Requirements: In the Maramures text, take everything from "The best tours" down to "a christening party." and write it out again, swapping "guesthouse" for "farmhouse".

But what are the Maramures boundaries? Maramures county, as an administrative division of Romania is in the north of Romania, between Transilvania and Ukraine. The historical region of Maramures is a little bit different, even though it shares some territories with Maramures county. Basically, the historical Maramures is the geographical area located inside the Carpathian Mountains, in the northern parts of Romania and the south part of Ukraine. The Romanian and Ukrainian sides are separated by Tisa River. In this page, we will refer to the Romanian part of historical Maramures. The inner part of historical Maramures is a mostly hilly area, with villages scattered around river valleys. The main city of Maramures county is Baia Mare, a former mining city, from where most of the tours to the touristic area of the region can start.
The best tours in Maramures should include at least those elements:
People: We put as number one on our things to see in Maramures its people: tough and frank on one side, but warm and loyal on the other side. To get the real spirit of Maramures, one should try to meet its people. Don’t limit just to a hurried visit of Maramures. Take your time to wander the villages, meet the locals, watch their daily routine, book a night or two at a rural guesthouse. Observe them going to church, proudly wearing the traditional costume, or if you are lucky, a community celebration like a wedding or a christening party.
Countryside: Well, this is what Maramures is renowned for. Traditional villages in a bucolic natural setting, village people and their rural culture. Maramures is considered one of the last remainings of traditional rural life in Europe. It can be seen it as a snapshot of the continent as it was a century ago – although things are slowly evolving with the influx of cars (to replace the horse-and-carts), ugly concrete buildings and smartphones. Most of Maramures villages are located along river valleys, surrounded by rolling hills covered by farmland, meadows or forests. In the summertime, haystacks are dotting the fields although mechanised mowing and rolled bales started to appear as well.

Data shown:

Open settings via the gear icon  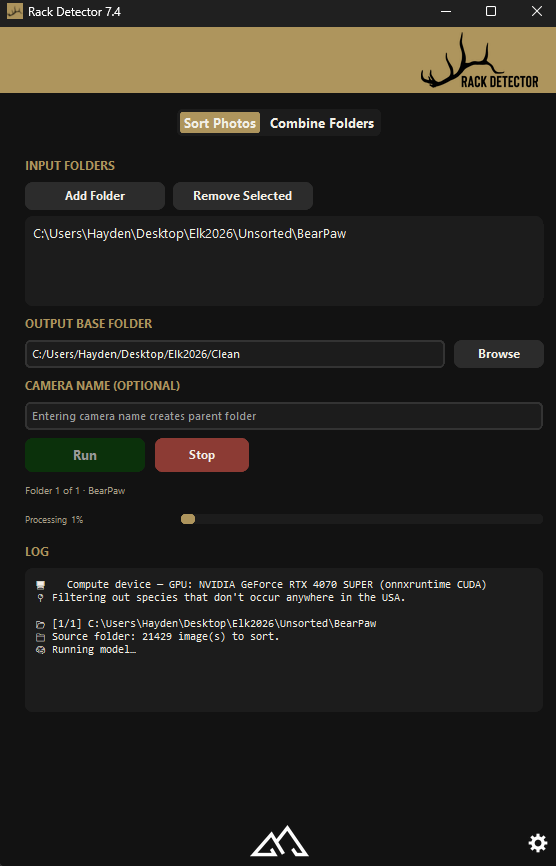[537, 843]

Written answer:
The best tours in Maramures should include at least those elements:
People: We put as number one on our things to see in Maramures its people: tough and frank on one side, but warm and loyal on the other side. To get the real spirit of Maramures, one should try to meet its people. Don’t limit just to a hurried visit of Maramures. Take your time to wander the villages, meet the locals, watch their daily routine, book a night or two at a rural farmhouse. Observe them going to church, proudly wearing the traditional costume, or if you are lucky, a community celebration like a wedding or a christening party.